Editorial: The most forgotten among us deserve a proper burial
Editorials May 18, 2012 6:54PM
Burial of 24 bodies from the Cook County Medical Examiners office in a pauper's grave at the Memorial Gardens Cemetery 600 Ridge Road Homewood,Il. Friday, November 4, 2011 | Brian Jackson~Chicago Sun-Times
Updated: July 1, 2012 12:07PM
Even those among us who can’t be identified after death, or whose families haven’t got a dime, deserve a dignified burial.
That hasn’t been happening in Cook County. Earlier this year we learned that hundreds of bodies had piled up in the county morgue for months. Panhandler Reginald Hardaman’s body was left in a cooler for more than a year.
Just over 400 other bodies have been taken to Homewood Memorial Gardens in Thornton Township since 1983, under a contract with the county. But conditions there haven’t been exactly dignified, either. Bodies were stacked eight high, and some were packed into coffins with debris and unidentified limbs, sheriff’s investigators found.
The good news is that the Cook County Board and Sheriff Tom Dart are exploring an alternative that could restore dignity to the process and perhaps save money.
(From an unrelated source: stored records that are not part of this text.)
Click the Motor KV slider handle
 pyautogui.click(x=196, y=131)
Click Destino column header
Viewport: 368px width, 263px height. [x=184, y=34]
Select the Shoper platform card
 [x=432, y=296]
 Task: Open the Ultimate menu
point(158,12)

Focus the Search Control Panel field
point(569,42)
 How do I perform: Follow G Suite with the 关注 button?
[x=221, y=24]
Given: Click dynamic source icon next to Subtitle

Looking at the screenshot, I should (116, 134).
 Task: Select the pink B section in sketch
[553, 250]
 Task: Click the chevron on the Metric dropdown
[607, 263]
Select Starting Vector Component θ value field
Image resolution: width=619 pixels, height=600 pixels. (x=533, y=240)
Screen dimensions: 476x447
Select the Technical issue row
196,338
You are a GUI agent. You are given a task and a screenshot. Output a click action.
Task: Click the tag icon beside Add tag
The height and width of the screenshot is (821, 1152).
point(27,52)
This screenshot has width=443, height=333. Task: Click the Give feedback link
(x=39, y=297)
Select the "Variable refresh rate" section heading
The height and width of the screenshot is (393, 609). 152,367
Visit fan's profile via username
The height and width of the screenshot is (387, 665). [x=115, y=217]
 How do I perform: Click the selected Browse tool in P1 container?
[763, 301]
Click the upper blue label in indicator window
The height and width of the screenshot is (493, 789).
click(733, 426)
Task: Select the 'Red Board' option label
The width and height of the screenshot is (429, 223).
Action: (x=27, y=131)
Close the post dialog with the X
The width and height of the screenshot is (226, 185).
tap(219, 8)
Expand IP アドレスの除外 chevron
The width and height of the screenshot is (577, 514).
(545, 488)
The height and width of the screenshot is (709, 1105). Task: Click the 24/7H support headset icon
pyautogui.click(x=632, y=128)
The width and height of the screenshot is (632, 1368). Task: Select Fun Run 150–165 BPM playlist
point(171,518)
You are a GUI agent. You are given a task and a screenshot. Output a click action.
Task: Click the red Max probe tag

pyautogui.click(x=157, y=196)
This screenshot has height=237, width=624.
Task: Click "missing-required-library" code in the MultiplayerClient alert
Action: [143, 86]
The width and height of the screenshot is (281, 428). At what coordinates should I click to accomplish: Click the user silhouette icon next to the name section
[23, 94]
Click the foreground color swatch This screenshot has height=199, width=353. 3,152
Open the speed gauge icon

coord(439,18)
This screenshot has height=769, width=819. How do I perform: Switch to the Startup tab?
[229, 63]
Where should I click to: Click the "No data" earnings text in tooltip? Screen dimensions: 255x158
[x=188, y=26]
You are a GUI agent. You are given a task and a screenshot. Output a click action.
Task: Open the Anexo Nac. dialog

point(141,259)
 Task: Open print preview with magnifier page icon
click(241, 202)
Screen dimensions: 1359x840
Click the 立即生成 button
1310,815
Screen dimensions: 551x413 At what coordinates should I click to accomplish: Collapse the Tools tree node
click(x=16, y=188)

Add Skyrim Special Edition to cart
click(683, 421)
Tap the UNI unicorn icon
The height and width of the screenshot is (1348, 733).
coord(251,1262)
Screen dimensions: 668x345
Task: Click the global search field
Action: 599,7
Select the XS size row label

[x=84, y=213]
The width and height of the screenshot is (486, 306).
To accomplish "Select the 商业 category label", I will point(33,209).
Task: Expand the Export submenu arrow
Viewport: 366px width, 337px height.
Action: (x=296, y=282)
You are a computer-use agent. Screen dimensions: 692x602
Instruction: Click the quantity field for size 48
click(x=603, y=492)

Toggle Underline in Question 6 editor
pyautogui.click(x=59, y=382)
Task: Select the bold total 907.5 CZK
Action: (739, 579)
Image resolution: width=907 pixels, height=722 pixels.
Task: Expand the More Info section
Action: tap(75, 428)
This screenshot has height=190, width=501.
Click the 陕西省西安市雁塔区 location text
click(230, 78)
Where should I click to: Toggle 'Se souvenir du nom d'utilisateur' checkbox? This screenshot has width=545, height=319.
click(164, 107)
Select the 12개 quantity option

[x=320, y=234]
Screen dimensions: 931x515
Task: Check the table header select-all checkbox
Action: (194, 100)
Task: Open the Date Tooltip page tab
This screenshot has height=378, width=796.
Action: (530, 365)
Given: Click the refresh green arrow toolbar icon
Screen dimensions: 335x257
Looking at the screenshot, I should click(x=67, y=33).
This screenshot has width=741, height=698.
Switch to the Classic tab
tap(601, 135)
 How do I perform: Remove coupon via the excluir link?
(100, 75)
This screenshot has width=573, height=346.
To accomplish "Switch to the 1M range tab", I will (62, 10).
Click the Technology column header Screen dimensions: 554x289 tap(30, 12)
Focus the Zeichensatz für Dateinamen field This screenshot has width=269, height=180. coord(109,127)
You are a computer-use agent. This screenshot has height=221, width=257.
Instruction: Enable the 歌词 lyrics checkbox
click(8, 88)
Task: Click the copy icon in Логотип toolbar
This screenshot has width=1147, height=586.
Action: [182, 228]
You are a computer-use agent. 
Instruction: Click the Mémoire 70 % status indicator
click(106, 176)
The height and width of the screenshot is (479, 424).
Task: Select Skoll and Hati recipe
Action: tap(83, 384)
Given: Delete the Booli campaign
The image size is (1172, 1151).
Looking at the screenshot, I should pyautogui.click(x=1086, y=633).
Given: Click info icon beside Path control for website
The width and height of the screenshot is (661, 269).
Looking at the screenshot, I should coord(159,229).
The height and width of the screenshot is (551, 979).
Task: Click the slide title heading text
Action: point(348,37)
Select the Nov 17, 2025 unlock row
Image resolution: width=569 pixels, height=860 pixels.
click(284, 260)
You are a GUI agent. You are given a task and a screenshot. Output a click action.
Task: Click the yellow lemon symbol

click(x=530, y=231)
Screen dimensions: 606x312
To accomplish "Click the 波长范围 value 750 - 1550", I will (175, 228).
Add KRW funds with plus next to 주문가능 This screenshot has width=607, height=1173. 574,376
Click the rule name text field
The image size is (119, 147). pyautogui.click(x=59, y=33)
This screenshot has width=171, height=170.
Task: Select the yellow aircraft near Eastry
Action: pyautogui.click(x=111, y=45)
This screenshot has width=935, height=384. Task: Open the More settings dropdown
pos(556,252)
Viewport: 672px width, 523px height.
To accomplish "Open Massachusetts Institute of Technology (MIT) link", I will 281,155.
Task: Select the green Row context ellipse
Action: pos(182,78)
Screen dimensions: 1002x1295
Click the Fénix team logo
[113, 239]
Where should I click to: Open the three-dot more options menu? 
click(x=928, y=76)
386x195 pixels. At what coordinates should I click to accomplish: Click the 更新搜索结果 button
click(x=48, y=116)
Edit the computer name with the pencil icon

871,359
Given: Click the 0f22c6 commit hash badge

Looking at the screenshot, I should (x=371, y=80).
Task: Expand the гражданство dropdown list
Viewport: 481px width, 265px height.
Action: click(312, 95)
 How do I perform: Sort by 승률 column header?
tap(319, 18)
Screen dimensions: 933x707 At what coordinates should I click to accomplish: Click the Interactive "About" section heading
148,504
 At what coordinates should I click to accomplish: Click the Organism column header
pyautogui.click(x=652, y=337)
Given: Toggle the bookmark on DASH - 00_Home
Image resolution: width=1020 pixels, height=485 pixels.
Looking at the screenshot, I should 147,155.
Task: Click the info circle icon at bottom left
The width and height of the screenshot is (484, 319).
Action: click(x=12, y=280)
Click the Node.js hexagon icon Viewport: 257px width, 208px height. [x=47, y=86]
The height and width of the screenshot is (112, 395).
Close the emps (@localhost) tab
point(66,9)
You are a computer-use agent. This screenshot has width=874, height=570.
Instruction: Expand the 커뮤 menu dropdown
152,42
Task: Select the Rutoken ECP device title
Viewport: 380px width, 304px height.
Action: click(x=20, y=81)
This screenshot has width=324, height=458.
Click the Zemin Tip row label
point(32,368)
We hope the county can make this work — or fix the current system of contracting out the job.
A proposal introduced by Commissioner John Fritchey Monday would have county officials investigate opening by Jan. 1 a new pauper’s cemetery, a business the county got out of in 1971. Fritchey has proposed a five-acre forest preserve-owned site on land next to the former Oak Forest Hospital, but is open to any site that works.
Dart says County Jail inmates could construct caskets and assist with burials.
Fritchey calls the county’s handling of pauper burials a travesty and says the conditions at Homewood Memorial were gut-wrenching. That has to stop.
It’s all about respect.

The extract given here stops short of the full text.